--- start SUPPLIED TEXT ---
Studio album by Final Fantasy
- Released: June 13, 2006
- Genre: Baroque pop, 21st-century classical music, chamber music
- Length: 37:24
- Label: Blocks Recording Club (Canada), Tomlab (elsewhere)

Final Fantasy chronology
| Young Canadian Mothers (2006) | He Poos Clouds (2006) | Spectrum, 14th Century (2008) |

= He Poos Clouds =

He Poos Clouds is the second studio album by Canadian indie musician Owen Pallett, under the pseudonym Final Fantasy. It was released on June 13, 2006, on Blocks Recording Club in Canada and Tomlab internationally.

The songs on the album (excluding the fifth and tenth tracks) are loosely connected to the eight schools of magic in the role-playing game Dungeons & Dragons, and the title track's lyrics ostensibly refer to the Nintendo video game series The Legend of Zelda, as well as The Chronicles of Narnia. Pallett has also said that the album is a reflection on how atheists confront death.

The track "This Lamb Sells Condos" refers to the Toronto real estate developer Brad J. Lamb, who had previously used the song's title phrase as an advertising slogan. In the song, Pallett imagines an argument between the developer and his wife that alludes heavily to various fashion designers.
--- end SUPPLIED TEXT ---
--- start MATERIAL FOR THIS EXERCISE ---
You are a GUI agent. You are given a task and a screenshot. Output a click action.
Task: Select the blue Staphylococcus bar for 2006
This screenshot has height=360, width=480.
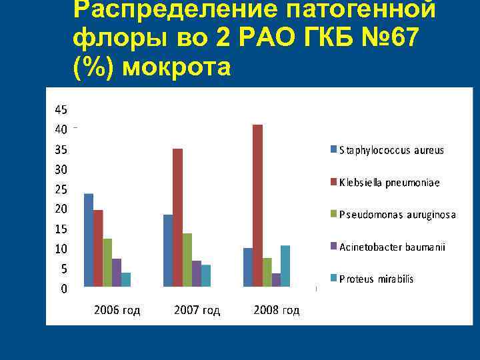(89, 240)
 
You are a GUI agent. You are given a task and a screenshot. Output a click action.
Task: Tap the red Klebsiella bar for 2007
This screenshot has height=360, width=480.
(177, 217)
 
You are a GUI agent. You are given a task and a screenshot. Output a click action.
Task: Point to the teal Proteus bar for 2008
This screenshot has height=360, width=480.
(285, 266)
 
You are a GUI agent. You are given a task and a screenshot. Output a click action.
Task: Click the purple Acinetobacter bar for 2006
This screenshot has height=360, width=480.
(117, 273)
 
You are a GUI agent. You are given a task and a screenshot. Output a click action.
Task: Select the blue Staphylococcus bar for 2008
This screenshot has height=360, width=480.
(248, 267)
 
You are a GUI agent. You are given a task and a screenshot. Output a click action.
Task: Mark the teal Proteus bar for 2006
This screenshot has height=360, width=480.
(126, 279)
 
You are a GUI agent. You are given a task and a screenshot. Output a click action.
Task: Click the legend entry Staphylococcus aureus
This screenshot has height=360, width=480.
(391, 151)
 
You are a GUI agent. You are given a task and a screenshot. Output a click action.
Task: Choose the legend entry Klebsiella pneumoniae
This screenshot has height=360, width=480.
(389, 182)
--- end MATERIAL FOR THIS EXERCISE ---
# TASKS TO COMPLETE
(a) Show every line of the records that contains the word "Select", matching case exactly.
(b) Pick up the text about the album He Poos Clouds where it stops and continue it.

# EXPECTED RESULTS
(a)
Task: Select the blue Staphylococcus bar for 2006
Task: Select the blue Staphylococcus bar for 2008

(b)
The album cover art is by Robin Fry.

The album was named the winner of the 2006 Polaris Music Prize on September 18, 2006.

Professional ratings
Review scores
| Source | Rating |
| Allmusic | Star |
| Pitchfork Media | 8.0/10 |

==Track listing==
Eight songs are directly related to the eight schools of magic in Dungeons & Dragons: the school of magic correlating to the song is in parentheses.

1. "The Arctic Circle" – 4:24 (Abjuration)
2. "He Poos Clouds" – 3:31 (Illusion)
3. "This Lamb Sells Condos" – 4:39 (Conjuration)
4. "If I Were a Carp" – 4:03 (Necromancy)
5. "→" – 0:57
6. "I'm Afraid of Japan" – 3:56 (Enchantment)
7. "Song Song Song" – 4:31 (Evocation)
8. "Many Lives → 49 MP" – 2:56 (Divination)
9. "Do You Love?" – 3:03 (Transmutation)
10. "The Pooka Sings" – 5:25

==Personnel==

- Owen Pallett – organ, viola, violin, harpsichord, piano, bass guitar, vocals
- Bethany Bergman – first violin
- John Marshman – violoncello
- Karen Moffatt – viola
- Ed Reifel – percussion
- Leon Taheny – percussion
- Jenny Thompson – second violin
- Doug Tielli – trombone

- Loretto Reid – concertina (1)
- Bob Wiseman – accordion (9)
- Lori Cullen – vocals (1, 3, 7, 10)
- Casey Mecija and Jenny Mecija – vocals (3, 7)
- Lex Vaughn – monologue (3)
- Aidan Koper, Jesse Foster, Tim Fagan – shouting (8)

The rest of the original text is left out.